Von km 38 für weitere 75km 23.10.2013
Um 5:30 Uhr klingelte der Wecker. Waldemar ging pieseln und kam ganz schnell wieder zurück. Viel zu kalt war es, der Wind tat sein Übriges. Wir beschlossen, eine weitere Stunde zu schlafen, dann noch eine halbe Stunde. Um 7:00 Uhr wagten wir uns raus, gegen 7:30 Uhr ließ sich die Sonne blicken, was schon wesentlich angenehmer war. Gegen 8:45 Uhr waren wir startklar. Für weitere 12 Kilometer kletterten wir, nochmal 620Hm, dann hatten wir es geschafft. Links rum ging es nach Bolivien, nein danke! Geradeaus weiter Richtung Argentinien. Wir schafften insgesamt 75 Kilometer, die Landschaft auf einmal wunderschön und an Salaren und Lagunen vorbei, eine davon richtig grün, und wir kamen gut vorwärts. Unterwegs trafen wir einen Brasilianer, und einen alten Stahlratte Freund, Trevor. Dann nochmal hoch, danach eine tolle Abfahrt, wo Waldemar tatsächlich mit 91Km/h runterfuhr. Gegen 16:00 Uhr erreichten wir ein Mirador, mit einem fantastischen Ausblick auf einen Salar mit ganz vielen Flamingos. Wir beschlossen, hinter der Mauer unsere Zelte aufzustellen. Waldemar war skeptisch, denn der Wind blies ziemlich stark. Das Aufbauen war schon eine Kunst, die wir nur zu dritt hinbekamen. Die Stangen ließen sich auch heute nicht fixieren, es war noch schlimmer als gestern. Frust kam auf, dann mit Improvisation stand das Ding endlich, danach war John’s Zelt an der Reihe. Der Wind wurde immer stärker, wir beschwerten das Zelt noch zusätzlich mit großen Steinen. Endlich drin, war an kochen nicht zu denken. Wir pfiffen uns jeweils zwei Brötchen rein, und verschwanden schnell in unseren Schlafsäcken. Jetzt drehte der Wind richtig auf, ich betete, dass vor allen Dingen die Zeltstangen hielten. So was hatten wir noch nicht erlebt auf unserer bisherigen Fahrt. Ich hörte John fluchen und schimpfen. Wir beide waren nur noch sprachlos und verkrochen uns noch mehr in unsere Schlafsäcke. Gegen 21:30 Uhr hörte das Gerüttel endlich auf!

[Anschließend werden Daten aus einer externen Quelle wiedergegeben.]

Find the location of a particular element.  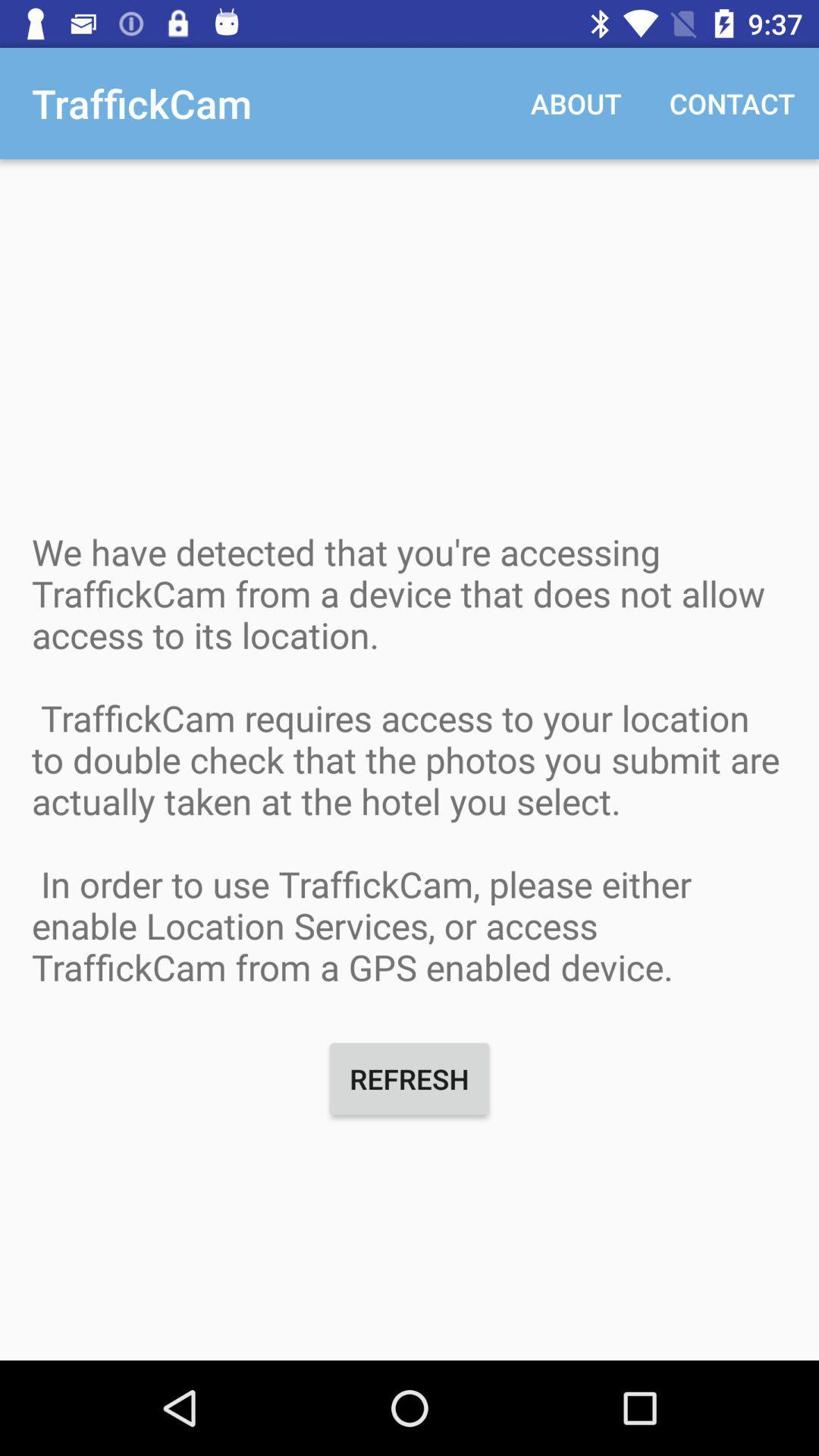

the item to the right of traffickcam is located at coordinates (576, 102).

Von km 75 in Chile nach Jama, Argentinien 24.10.2013
7:00 Uhr aufgestanden, der erste Blick galt unserem Zelt. Ein Hering hinüber, eine Abspannleine gerissen, ein Riss im Außenzelt, das Fazit des letzten Abends. Begeistert waren wir nicht, aber rum jammern hilft auch nicht. Wir packten unseren Kram zusammen, genossen nochmal den schönen Ausblick auf den Salar und weiter ging die Fahrt. In üblicher Manier auf und ab. Nur noch 50 Kilometer trennten uns von der Grenze nach Argentinien. Gegen 12:00 Uhr kamen wir dort an. Die Migration rechts von uns. Rein ins Gebäude und eine neue Überraschung. Zwei Länder teilen sich ein Haus, was für ein Fortschritt und gleichzeitig ein gutes Gefühl. Links am Schalter der chilenische Kollege, rechts daneben der argentinische Beamte in trauter Übereinkunft und wir müssen keine langen Wege zurücklegen, Klasse! Das Procedere ging schnell von statten und wir bekamen 90 Tage für Argentinien. Hier fragte uns keiner, ob wir Früchte oder Gemüse mit uns führen. Danach durch die Schranke und Bienvienidos a Argentina und damit unser letztes Fahrrad-Reiseland. Kaum zu glauben und definitiv nicht für uns im Moment greifbar. An der Tankstelle in Jama aßen wir zu Mittag und beschlossen, für heute Schluss zu machen. Gute Entscheidung! Eine Hospedaje für kleines Geld war schnell gefunden, fehlte nur noch Proviant für den nächsten Tag. Die zwei Dorfläden hatten nicht wirklich viel, wir überlegten hin und her. Nach 17:00 Uhr zogen wir nochmal los und jetzt gab es wenigstens Brot, was uns immer ganz glücklich macht. In der hypermodernen Tankstelle gab es außer Süßkram auch nicht viel, dafür Wifi umsonst!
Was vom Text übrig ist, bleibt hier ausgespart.